____ Material provided

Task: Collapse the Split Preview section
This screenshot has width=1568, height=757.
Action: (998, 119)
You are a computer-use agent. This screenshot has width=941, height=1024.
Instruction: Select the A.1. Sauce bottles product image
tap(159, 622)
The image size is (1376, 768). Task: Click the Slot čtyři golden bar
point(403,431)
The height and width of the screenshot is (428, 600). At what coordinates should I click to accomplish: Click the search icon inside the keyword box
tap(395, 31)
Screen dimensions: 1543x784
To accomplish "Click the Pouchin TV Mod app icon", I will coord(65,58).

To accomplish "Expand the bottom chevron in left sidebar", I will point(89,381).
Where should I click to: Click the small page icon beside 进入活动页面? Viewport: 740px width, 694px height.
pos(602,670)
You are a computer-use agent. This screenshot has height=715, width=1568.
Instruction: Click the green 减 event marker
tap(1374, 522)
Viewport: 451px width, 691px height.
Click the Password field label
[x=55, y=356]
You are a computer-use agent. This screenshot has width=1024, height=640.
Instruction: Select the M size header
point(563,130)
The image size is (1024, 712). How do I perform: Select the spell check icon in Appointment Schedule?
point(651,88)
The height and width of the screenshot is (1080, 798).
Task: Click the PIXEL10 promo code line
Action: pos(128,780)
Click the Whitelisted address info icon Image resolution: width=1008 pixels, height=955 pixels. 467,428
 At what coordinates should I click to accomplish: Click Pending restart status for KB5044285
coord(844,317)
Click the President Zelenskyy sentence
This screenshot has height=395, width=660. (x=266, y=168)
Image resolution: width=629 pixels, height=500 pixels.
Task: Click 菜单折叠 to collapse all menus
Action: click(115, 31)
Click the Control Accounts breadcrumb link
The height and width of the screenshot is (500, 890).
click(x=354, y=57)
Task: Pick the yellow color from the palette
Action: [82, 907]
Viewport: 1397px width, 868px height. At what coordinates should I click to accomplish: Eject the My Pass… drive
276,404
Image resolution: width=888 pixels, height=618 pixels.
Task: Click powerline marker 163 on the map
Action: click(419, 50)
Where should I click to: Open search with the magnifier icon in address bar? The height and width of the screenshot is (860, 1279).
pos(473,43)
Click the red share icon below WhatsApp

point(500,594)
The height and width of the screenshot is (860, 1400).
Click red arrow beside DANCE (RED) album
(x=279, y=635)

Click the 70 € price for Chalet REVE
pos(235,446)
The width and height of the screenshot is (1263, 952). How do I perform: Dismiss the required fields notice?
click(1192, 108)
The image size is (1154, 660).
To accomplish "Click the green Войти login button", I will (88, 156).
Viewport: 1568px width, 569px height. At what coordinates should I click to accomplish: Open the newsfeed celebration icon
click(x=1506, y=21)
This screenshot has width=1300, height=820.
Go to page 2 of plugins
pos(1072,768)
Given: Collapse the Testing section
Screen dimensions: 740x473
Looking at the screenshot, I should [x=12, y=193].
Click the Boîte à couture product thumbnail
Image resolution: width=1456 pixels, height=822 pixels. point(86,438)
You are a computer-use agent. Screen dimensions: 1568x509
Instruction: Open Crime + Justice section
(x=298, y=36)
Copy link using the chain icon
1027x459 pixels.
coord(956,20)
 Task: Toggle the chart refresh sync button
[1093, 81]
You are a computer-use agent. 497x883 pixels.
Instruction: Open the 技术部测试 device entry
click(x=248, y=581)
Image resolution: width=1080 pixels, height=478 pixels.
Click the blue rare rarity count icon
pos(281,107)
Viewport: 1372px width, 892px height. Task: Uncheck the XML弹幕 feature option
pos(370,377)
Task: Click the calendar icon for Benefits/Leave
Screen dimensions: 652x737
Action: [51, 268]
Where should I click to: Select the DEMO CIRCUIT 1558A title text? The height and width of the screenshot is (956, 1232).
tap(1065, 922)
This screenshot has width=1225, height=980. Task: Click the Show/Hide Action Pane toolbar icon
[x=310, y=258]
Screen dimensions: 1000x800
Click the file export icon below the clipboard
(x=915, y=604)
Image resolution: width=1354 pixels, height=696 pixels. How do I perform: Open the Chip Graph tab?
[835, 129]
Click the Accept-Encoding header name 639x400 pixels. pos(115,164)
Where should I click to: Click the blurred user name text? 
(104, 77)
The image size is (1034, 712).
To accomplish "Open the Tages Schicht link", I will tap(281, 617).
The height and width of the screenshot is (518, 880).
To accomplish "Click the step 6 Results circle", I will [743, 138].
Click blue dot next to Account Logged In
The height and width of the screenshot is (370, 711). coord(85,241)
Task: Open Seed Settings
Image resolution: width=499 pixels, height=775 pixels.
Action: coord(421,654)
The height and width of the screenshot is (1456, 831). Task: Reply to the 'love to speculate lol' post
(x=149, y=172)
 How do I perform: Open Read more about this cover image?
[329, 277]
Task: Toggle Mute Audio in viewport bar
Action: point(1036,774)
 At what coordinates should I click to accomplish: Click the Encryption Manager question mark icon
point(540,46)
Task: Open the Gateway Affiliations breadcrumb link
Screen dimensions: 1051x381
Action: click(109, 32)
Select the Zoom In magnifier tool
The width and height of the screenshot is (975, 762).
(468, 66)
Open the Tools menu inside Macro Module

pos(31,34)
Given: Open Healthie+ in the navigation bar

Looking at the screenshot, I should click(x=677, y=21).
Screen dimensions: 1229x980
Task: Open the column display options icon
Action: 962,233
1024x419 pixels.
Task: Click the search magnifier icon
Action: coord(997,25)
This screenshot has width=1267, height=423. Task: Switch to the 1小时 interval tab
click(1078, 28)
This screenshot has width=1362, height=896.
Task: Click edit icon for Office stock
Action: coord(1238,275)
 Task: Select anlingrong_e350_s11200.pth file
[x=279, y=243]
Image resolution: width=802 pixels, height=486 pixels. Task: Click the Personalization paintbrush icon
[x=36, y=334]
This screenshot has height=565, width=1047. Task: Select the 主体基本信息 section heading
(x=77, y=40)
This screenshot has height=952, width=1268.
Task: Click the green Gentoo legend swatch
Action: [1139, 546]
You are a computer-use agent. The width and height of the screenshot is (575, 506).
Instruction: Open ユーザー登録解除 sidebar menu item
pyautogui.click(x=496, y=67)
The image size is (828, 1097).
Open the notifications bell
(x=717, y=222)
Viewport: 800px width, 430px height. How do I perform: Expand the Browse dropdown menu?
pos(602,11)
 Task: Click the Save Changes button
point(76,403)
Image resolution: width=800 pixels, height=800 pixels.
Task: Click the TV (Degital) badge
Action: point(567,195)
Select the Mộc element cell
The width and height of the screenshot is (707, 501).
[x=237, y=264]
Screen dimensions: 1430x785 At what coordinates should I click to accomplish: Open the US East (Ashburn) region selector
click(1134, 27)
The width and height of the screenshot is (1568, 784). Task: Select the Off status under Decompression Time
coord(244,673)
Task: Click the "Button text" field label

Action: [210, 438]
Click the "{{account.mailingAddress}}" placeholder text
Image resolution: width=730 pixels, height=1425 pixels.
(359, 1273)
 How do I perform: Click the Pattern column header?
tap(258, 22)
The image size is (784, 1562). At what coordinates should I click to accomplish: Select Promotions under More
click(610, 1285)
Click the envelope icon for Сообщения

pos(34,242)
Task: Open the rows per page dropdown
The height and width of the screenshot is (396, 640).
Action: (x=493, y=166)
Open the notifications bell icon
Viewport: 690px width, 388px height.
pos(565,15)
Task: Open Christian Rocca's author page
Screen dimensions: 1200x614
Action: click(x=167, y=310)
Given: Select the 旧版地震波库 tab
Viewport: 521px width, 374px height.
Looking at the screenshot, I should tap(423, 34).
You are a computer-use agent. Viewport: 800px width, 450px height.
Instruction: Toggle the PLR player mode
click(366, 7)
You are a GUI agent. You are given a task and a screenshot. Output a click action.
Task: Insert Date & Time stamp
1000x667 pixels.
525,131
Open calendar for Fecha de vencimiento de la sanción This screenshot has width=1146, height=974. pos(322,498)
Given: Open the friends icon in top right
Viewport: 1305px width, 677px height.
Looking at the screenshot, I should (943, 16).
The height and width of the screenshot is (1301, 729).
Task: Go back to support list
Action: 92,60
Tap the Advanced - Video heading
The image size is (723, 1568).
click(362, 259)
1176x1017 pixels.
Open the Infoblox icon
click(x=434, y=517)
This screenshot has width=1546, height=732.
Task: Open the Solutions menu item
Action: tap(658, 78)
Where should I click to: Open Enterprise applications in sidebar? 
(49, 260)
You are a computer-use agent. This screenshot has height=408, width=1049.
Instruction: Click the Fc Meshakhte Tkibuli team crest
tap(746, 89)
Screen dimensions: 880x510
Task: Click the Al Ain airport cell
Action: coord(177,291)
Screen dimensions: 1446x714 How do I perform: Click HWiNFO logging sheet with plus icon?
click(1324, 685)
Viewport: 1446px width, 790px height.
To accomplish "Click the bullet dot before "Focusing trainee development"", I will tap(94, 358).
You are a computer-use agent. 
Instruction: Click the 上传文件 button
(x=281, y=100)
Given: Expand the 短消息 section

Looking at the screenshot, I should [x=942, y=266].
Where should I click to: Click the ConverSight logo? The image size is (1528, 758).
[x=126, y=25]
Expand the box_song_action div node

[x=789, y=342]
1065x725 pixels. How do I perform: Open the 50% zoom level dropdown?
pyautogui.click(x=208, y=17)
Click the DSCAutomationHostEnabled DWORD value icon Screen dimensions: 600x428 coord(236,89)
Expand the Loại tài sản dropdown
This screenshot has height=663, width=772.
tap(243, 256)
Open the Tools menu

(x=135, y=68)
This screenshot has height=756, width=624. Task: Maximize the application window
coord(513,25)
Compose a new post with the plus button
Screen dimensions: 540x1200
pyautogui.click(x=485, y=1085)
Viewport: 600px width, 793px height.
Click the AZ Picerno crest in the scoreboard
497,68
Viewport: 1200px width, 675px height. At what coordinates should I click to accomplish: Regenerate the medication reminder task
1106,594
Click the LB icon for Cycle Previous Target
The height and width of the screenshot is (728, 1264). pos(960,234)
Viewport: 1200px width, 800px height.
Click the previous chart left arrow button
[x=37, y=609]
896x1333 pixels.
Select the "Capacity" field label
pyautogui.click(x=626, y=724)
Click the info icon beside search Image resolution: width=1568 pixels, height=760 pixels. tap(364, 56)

________

**Instructions for the task:** Produce a word-for-word copy of everything above from the line holding "Task: Open the rows per page dropdown" down to the line holding "You are a computer-use agent. Viewport: 800px", with both of those lines kept.

**Exercise solution:**
Task: Open the rows per page dropdown
The height and width of the screenshot is (396, 640).
Action: (x=493, y=166)
Open the notifications bell icon
Viewport: 690px width, 388px height.
pos(565,15)
Task: Open Christian Rocca's author page
Screen dimensions: 1200x614
Action: click(x=167, y=310)
Given: Select the 旧版地震波库 tab
Viewport: 521px width, 374px height.
Looking at the screenshot, I should tap(423, 34).
You are a computer-use agent. Viewport: 800px width, 450px height.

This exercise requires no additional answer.